Final answer:
The investor's contributions grow to almost ten times their original amount due to the power of compound interest. Compound interest allows both the initial principal and the accumulated interest to earn more interest over time, resulting in exponential growth of the investment, especially with consistent contributions and a good annual rate of return.
Step-by-step explanation:
The question is related to the concept of compound interest, which is pivotal in understanding how investments grow over time. Compound interest is the interest on a loan or deposit calculated based on both the initial principal and the accumulated interest from previous periods. In the scenario where an investor starts contributing at age 15 and continues until they are 70, contributing a total of $339,000, the reason their investment is worth nearly ten times their contributions at $3,286,310 is due to the power of compound interest.
When money is invested, especially in a well-diversified stock portfolio, it is common to expect a real annual rate of return of around 7%, which is above the inflation rate. This means that not only is the money making interest each year, but that interest is then used to generate more interest the following year.

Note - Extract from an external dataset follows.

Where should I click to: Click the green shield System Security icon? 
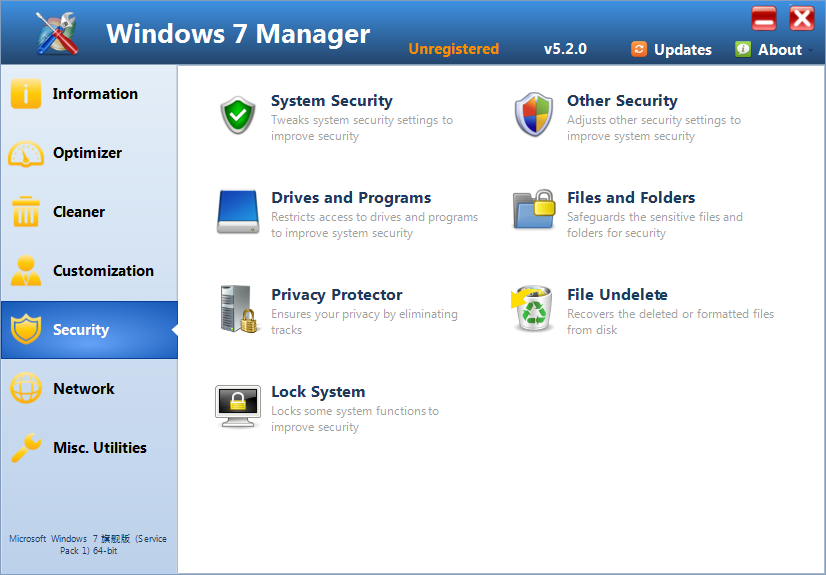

This snowball effect greatly multiplies the value of the initial investment over the long term.
For example, starting with a single investment of $3,000 at a 7% annual rate of return and letting it compound for 40 years without any additional contributions would result in the investment growing to $44,923. With continuous annual contributions and the same compound interest, the result is an even more substantial increase, leading to an eventual wealth that places the individual well within the top 10% of American households in terms of net worth.